Einen ähnlichen Ansatz verfolgt Thomas Vogel in seiner Untersuchung über den Hauptmann Wilm Hosenfeld, der wegen seines Einsatzes für die verfolgte polnische Bevölkerung bereits eine gewisse Bekanntheit erlangt hat. Aus Briefen, Tagebüchern und Vernehmungsprotokollen rekonstruiert Vogel die distanzierte Sicht eines Wehrmachtsoffiziers auf das Geschehen. Er zeigt, dass durchaus Handlungsspielräume existierten und dokumentiert die Humanität Hosenfelds, der sich wiederholt dafür einsetzte, Gegner und Gefangene zu schonen. Einen Blick auf die Erfahrung des Aufstandes erlaubt der Beitrag von Ewa Czerwiadowski und Angela Martin, die Auszüge aus Interviews mit Überlebenden des Aufstandes präsentieren.

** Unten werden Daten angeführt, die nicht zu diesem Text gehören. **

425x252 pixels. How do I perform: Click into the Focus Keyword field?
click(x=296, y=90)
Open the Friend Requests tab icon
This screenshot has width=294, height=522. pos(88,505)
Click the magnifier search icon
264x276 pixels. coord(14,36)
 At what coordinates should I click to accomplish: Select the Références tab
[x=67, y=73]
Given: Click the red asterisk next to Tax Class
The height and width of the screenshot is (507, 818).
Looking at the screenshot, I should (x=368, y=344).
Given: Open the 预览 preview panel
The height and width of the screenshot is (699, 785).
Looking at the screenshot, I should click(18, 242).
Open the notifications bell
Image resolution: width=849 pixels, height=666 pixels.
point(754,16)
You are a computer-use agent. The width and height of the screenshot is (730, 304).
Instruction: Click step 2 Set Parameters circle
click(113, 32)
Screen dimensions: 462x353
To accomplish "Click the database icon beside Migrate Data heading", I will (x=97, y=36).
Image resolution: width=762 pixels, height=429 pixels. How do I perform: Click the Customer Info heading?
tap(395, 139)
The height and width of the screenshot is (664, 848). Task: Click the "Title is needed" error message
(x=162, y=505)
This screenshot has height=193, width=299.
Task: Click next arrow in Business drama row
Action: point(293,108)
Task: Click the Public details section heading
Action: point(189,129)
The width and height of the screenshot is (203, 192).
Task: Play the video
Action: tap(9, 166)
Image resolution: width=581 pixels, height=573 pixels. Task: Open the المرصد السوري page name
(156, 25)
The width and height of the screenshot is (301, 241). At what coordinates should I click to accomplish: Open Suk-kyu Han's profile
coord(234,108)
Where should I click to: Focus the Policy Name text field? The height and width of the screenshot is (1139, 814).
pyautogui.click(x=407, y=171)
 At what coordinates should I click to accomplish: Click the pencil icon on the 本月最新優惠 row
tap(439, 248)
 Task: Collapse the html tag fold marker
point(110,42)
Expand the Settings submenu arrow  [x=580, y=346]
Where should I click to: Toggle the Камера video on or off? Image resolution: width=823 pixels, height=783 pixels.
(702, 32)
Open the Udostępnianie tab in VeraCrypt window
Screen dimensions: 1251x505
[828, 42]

Der Band wird durch Beiträge über die Perzeption des Aufstandes in Polen (Eugeniusz Cezary Król), die Denkmäler in Polen und Deutschland (Tomasz Markiewicz) und die geteilte Erinnerung in den beiden deutschen Nachkriegsstaaten (Matthias Barelkowski und Christoph Kleßmann) abgerundet. Insgesamt besticht der Band durch lesenswerte Studien auf hohem Niveau und die gelungene Zusammenarbeit zwischen der polnischen und deutschen Forschung. Erst in der Zusammenschau deutscher und polnischer Quellen erschließt sich die Komplexität dieses Schlüsselereignisses europäischer Geschichte, das weit über seine militärische Bedeutung hinausweist. Es bleibt zu hoffen, dass sich die Zusammenarbeit mit den polnischen Kolleginnen und Kollegen zukünftig noch ausbauen lässt und dass die Ergebnisse des Bandes in Osteuropaforschung und Zeitgeschichte breit rezipiert werden.